Die vom Naturschutzbund ins Gespräch gebrachte Alternativroute ist durchaus überlegenswert und bietet augenscheinlich einige Vorteile.

Wir bitten daher nochmals um Prüfung, ob diese Route unter denselben finanziellen Rahmenbedingungen realisiert werden kann. Wir bitten diese Aussage zu begründen.“

Abstimmungsergebnis: 10 Ja, eine Enthaltung

6. Annahme von Spenden

Spenden an die Gemeinde müssen von Gemeinderat angenommen werden. 

Uwe Kauch verlässt den Ratstisch

Die Gemeinde hat zur Heimat – und Kulturpflege, im Besonderen zur Förderung der Kirmes, folgende Spenden erhalten.

150 € von Uwe Kauch

100 € von der Firma Blumen Kaiser

50 € von Peter Konrath

Die Spenden werden angenommen. 

Abstimmungsergebnis Ja: einstimmig

7. Verschiedenes

Der Bürgermeister informiert, dass Kinder, nach Aussage des Vorstands der Spielvereinigung Steinefrenz-Weroth, die Sportplätze benutzen dürfen. 

Carsten Stiehl regt eine optische Veränderung im Foyer des Bürgerhauses an, um die Gaststätte wohnlicher und für Gäste etwas attraktiver zu gestalten.
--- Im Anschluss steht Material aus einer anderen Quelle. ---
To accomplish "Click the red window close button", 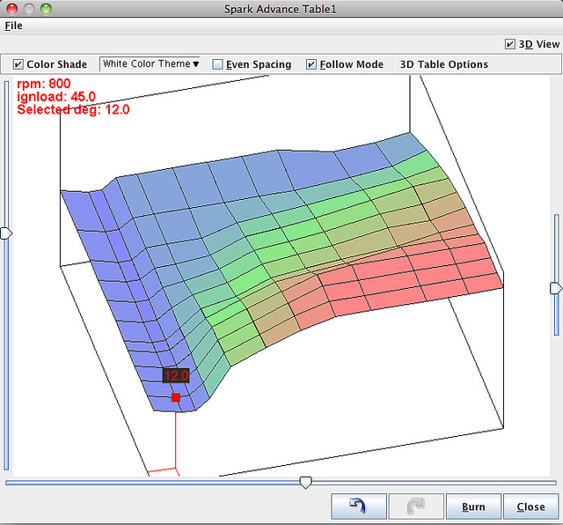I will tap(11, 8).

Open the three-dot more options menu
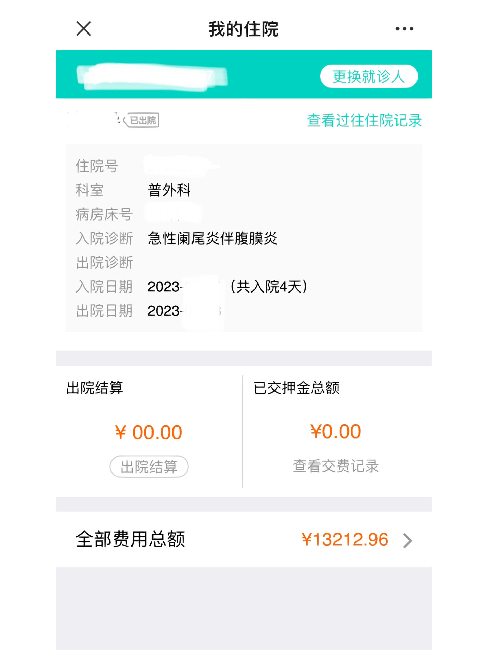coord(404,29)
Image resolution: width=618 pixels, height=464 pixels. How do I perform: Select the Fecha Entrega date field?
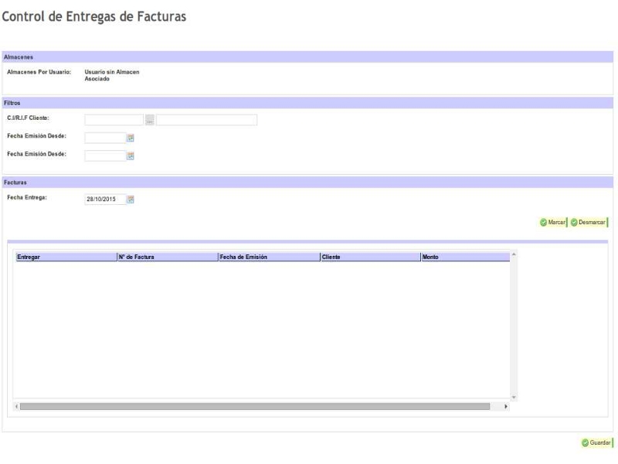[x=104, y=200]
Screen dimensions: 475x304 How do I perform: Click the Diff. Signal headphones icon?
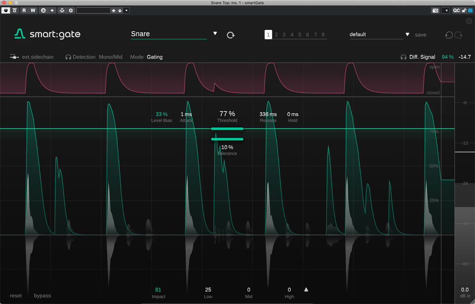point(403,57)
Gegebenenfalls soll eine Beratung durch einen Fachmann/-frau erfolgen.

Udo Reusch berichtet, dass Bauschutt innerhalb der Ausgleichsfläche am Mühlenpfad abgelagert wurde. Dadurch wurde bei Arbeiten der Mulcher beschädigt.
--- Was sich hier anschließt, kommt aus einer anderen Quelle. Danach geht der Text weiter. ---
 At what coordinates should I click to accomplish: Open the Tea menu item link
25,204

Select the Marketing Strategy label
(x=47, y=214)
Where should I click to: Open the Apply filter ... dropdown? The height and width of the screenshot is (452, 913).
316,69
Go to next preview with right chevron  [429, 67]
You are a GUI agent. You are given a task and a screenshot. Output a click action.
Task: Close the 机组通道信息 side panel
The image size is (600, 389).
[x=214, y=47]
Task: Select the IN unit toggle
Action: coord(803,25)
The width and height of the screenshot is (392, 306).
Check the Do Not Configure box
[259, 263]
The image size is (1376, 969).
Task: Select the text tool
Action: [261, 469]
Carsten Stiehl sprich die Thematik zur Gruppierung „Initiative Heide Weroth“ an, die bei der Wiederaufforstung unseres Waldes mithelfen will. Das Interesse und die Aufmerksamkeit ist generell toll. Bisher haben aber nur wenig Aktionen, und diese auch nur durch wenige Einzelpersonen, stattgefunden. Er regt an die geplanten Aktionen wieder mehr an die Gemeinde zu binden und von hier aus zu koordinieren. Uwe Kauch will sich dem Thema annehmen. Ein gemeinsamer Termin mit den Initiatoren und dem Förster wären wünschenswert.